A confusão envolvendo Neymar na derrota do Santos para o Coritiba por 3 a 0, na Neo Química Arena, ganhou novos capítulos após o apito final. Revoltado com a substituição equivocada que o tirou da partida, o camisa 10 abriu o jogo, cobrou humildade da arbitragem e afirmou nunca ter vivido uma situação parecida dentro de campo.

O lance polêmico aconteceu aos 20 minutos do segundo tempo, quando o quarto árbitro Bruno Mota Correia levantou a placa eletrônica indicando a saída de Neymar, uma troca que, segundo o Santos, deveria envolver o lateral Escobar.

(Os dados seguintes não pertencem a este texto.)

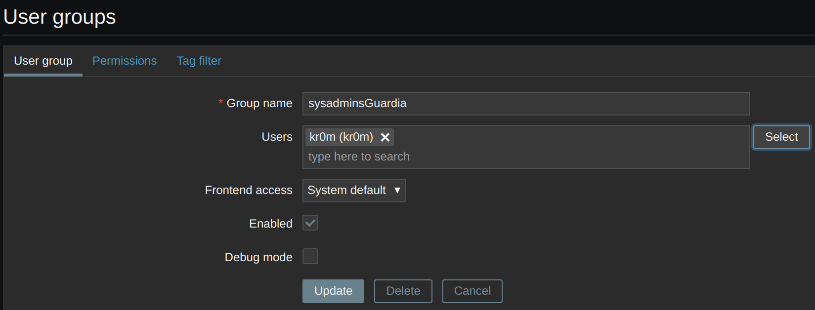Click the Debug mode label text
This screenshot has width=815, height=310.
(258, 257)
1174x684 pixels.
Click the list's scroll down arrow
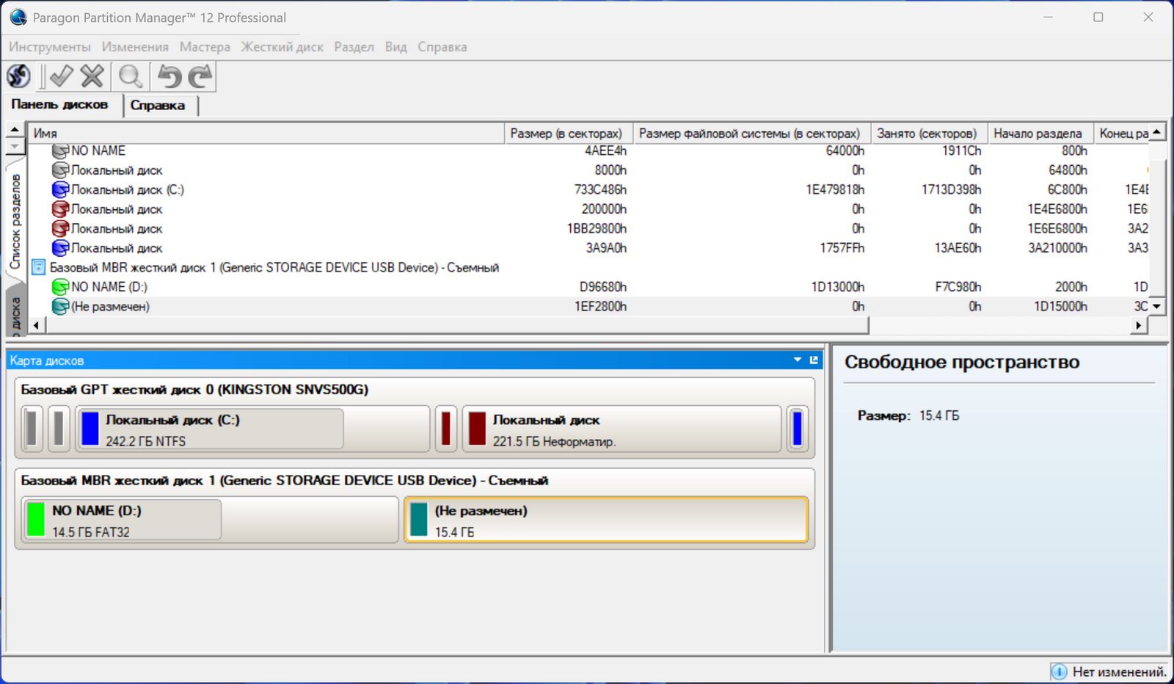1157,307
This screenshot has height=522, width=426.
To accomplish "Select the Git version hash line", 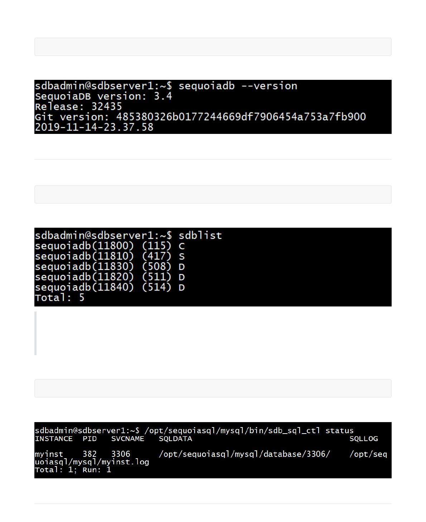I will pyautogui.click(x=200, y=117).
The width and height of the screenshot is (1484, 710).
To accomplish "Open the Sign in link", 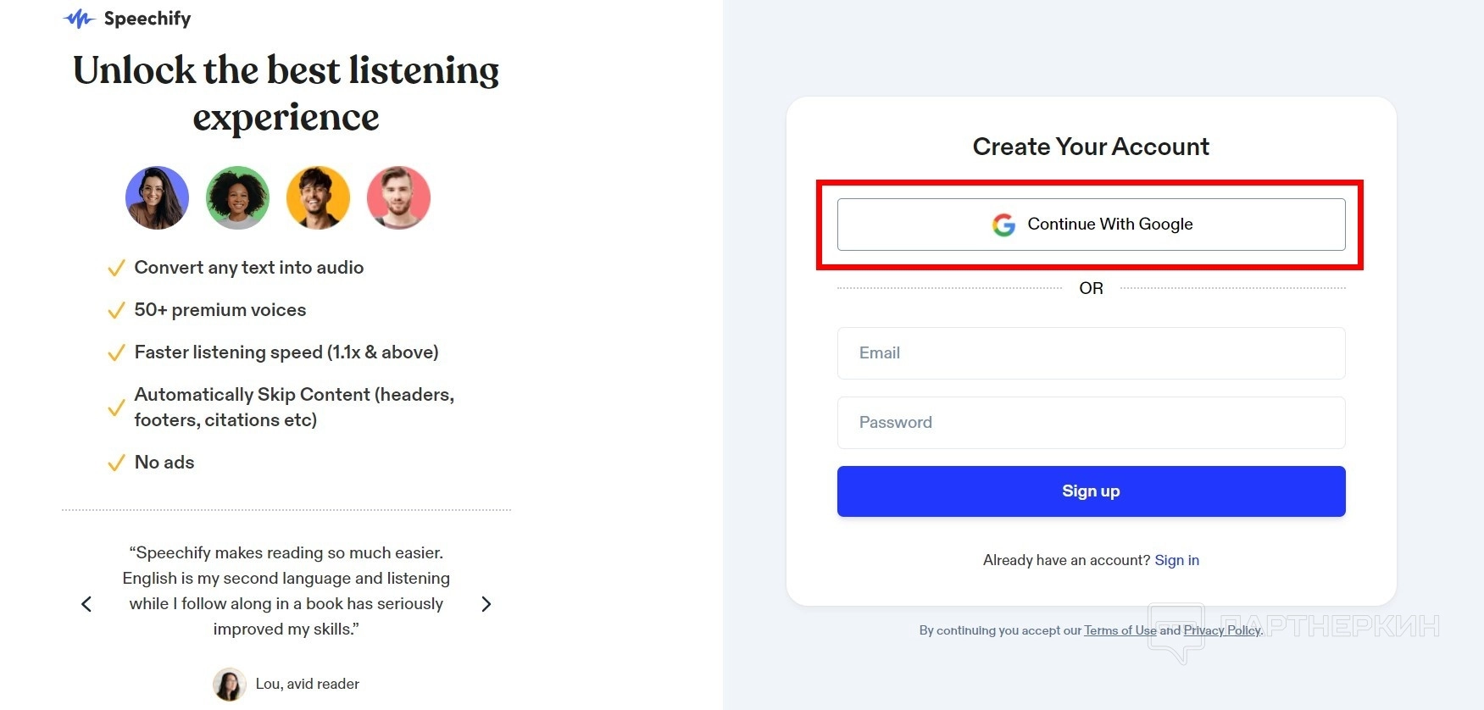I will (x=1176, y=560).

Após a partida, Neymar explicou toda a confusão e revelou que, apesar de ter pedido atendimento médico, ainda retornaria normalmente ao jogo.

“Eu pedi para sair, e estava sendo atendido dentro de campo. Com o jogo parado, o árbitro falou que, como eu estava sendo atendido, precisava sair. Fiquei esperando o reinício para voltar, enquanto acontecia a substituição. E deu na cabeça do árbitro de me tirar do jogo”, desabafou o craque.

Inconformado, Neymar ainda explicou por que decidiu mostrar para as câmeras o papel entregue à arbitragem.

“O que vale, o que está na regra, é o papel. Tanto que eu mostrei para a câmera. Se eu não mostrasse, ia ficar no ‘disse me disse’, e esse papel nunca ia aparecer. Eles tinham que ter a humildade de falar que erraram. Isso nunca aconteceu… e sempre comigo”, completou.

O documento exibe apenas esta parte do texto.